Sürdürülebilirlik Adımları Derneği olarak farklı alanlarda yaşanan sorunlara çözüm odaklı yaklaşmayı, kendi uzmanlık alanında değişime liderlik edenlerle sohbet etmeyi ve onlardan ilham almayı önemsiyoruz. Son günlerde ülkemizin en önemli gündem maddelerinden biri olan Marmara Denizi’ndeki müsilaj sorununu ve çözüm önerilerini konuşmak üzere Çevre Mühendisleri Odası İstanbul Şubesi Başkanı Meryem Kayan’ı Sürdürülebilirlik Gündemi’nde ağırladık.
Marmara Denizi’nde alışılmadık miktarda artış gösteren müsilaj, Ege ve Karadeniz’i de tehdit eden büyük bir soruna dönüşmüş durumda. Peki müsilaj nedir ve nasıl oluşmaktadır? Müsilaj diğer bir adıyla deniz salyası, deniz içerisindeki azot ve fosfat gibi organik maddelerin artması durumunda fitoplanktonların aşırı çoğalarak yapışkan, salyamsı bir madde salgılaması sonucu oluşmaktadır. Meryem Kayan’a göre müsilajın ortaya çıkmasında iki temel unsur var. Evsel ve endüstriyel atık suların ileri arıtma teknikleri kullanılmadan Marmara Denizi’ne boşaltılması bu unsurlardan ilki. İkinci bir temel unsur ise Marmara Denizi’ndeki durağanlık. İklim krizi sonucu deniz suyu sıcaklığındaki artış da deniz canlılarının üremesine olanak sağlamaktadır. Bu durum müsilaja iklim krizinin mi neden olduğu tartışmalarını doğurmaktadır. Meryem Kayan’a göre, iklim krizi gibi müsilaj da çevre tahribatının bir sonucu, sebebi değil. Ancak su sıcaklığının artması sadece müsilaja değil, farklı türlerin artmasına ve çoğalmasına olanak verecek.

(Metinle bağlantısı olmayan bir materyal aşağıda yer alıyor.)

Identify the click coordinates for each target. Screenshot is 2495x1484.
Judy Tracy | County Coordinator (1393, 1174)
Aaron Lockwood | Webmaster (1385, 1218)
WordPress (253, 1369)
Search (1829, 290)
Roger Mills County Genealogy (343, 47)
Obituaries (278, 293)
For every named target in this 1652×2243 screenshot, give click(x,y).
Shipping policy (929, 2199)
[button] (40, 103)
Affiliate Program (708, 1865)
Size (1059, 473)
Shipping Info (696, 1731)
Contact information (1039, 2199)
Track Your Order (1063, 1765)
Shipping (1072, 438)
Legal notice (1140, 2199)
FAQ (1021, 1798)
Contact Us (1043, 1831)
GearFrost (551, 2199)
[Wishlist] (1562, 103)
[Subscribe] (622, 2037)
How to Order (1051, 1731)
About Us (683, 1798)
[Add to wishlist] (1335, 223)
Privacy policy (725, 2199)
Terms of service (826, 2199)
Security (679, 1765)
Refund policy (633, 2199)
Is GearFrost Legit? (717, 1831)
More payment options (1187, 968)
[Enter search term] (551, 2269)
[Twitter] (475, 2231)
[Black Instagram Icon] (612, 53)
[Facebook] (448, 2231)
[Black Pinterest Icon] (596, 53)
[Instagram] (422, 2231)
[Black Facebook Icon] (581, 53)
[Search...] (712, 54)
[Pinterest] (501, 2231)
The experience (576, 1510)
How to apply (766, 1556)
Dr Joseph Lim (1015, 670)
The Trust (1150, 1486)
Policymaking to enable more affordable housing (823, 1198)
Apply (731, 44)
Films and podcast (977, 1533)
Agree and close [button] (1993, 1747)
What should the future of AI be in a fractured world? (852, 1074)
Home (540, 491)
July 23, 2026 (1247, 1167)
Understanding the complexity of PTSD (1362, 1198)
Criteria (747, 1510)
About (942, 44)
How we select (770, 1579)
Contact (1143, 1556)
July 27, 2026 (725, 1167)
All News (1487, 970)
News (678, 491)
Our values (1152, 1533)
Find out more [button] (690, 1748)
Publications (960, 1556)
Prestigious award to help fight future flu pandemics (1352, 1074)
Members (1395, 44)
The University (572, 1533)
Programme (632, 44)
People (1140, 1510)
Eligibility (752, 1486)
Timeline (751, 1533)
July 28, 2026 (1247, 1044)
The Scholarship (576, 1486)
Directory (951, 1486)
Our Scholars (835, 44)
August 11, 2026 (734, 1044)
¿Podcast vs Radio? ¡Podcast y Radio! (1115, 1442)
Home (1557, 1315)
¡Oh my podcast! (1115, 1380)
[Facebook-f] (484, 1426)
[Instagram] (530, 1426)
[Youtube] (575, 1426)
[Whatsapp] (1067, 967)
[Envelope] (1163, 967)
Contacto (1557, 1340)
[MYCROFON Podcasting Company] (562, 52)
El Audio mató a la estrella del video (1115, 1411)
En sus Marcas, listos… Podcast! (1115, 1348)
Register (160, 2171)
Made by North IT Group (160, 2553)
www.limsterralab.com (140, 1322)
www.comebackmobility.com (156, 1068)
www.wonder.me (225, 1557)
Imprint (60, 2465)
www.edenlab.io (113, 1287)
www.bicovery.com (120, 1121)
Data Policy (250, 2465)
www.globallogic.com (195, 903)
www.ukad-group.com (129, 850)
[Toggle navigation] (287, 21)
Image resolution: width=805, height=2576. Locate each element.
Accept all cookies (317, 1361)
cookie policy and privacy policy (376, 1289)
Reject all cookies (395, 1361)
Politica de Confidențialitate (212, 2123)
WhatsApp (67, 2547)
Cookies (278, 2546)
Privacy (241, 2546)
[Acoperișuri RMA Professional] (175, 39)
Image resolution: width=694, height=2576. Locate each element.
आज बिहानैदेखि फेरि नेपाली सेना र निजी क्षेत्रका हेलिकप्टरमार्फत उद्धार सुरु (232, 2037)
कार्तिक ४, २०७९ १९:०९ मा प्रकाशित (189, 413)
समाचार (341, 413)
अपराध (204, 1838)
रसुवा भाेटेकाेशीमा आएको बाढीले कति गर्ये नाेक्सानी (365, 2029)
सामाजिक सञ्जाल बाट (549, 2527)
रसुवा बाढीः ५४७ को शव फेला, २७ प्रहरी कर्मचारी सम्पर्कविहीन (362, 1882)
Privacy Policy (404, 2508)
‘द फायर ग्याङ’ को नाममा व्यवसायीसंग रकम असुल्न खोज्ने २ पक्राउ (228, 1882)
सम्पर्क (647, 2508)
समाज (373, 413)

Çevre Mühendisleri Odası’nın müsilaj sorunu için sunduğu çözüm önerilerini de dinleme fırsatı bulduk. Meryem Kayan: “Marmara uzun yılların birikimi sonucunda bu sorunu yaşıyor. Düzelmesi noktasında zaman ve süreç lazım. Sebebimiz belli; atık su girdisi kök sebep, balıkçılık, aşırı avlanma, deniz yüzeyinde gemi transferleri gibi etkenler de söz konusu ancak sebebin %80’i evsel ve endüstriyel atıkları Marmara Denizi’ne boşaltmamız. Çözüm olarak, kısa vadede Marmara Denizi’ne deşarjların acilen kesilmesi ve Karadeniz’e taşınması lazım. Atık su arıtma tesisleri bir an önce ileri biyolojik ya da biyolojik arıtma tesislerine çevrilmeli. Tesis olmayan yerlere bu girişimler yapılmalı. Kanal İstanbul Projesi’ne yapılacak olan yatırımın 7 tane ilin arıtma tesislerine harcanması yerinde olur. Kamu kontrolü sürekli ve ciddi olarak yapılmalı. Bu adımları attığımız takdirde 10-15 yıl içerisinde Marmara’yı belli bir seviyeye kadar kurtarmış olabiliriz.”